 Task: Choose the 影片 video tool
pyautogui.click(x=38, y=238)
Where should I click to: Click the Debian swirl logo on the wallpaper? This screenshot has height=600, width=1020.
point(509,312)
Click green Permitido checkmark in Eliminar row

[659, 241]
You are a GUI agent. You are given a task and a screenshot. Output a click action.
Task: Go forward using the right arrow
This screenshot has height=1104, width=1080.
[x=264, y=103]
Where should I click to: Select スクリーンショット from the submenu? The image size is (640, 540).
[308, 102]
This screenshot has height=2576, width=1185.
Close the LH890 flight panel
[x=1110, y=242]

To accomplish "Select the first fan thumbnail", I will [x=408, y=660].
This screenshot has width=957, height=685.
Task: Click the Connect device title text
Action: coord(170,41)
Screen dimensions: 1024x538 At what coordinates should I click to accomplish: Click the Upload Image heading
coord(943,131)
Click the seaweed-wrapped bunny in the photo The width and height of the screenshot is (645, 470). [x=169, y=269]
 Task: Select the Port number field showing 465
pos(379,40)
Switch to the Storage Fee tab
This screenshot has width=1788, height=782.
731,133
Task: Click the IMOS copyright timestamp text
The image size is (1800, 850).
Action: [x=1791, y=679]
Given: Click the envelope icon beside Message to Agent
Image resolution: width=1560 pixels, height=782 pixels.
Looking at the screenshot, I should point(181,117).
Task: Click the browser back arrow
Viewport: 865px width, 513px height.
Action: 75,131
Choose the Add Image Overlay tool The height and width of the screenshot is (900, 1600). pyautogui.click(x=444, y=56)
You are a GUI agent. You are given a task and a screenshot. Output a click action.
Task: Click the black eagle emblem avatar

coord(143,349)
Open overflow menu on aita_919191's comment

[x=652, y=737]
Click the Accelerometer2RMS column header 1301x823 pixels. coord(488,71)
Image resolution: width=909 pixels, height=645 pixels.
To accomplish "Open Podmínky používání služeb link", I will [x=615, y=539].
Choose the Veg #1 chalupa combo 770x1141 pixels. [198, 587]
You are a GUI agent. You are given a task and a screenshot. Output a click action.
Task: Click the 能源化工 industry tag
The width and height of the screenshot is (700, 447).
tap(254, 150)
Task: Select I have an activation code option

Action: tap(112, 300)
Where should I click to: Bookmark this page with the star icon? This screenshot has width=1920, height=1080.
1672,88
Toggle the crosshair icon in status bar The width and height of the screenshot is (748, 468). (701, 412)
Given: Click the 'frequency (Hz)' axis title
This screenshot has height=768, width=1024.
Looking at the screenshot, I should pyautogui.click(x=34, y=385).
◇ ◇ ◇ ◇ ◇ ◇ ◇
### REQUIRED ACTION
For every line in the records above that holds "arrow", add one, and report the sum alone.

### RESULT OF THIS TASK
2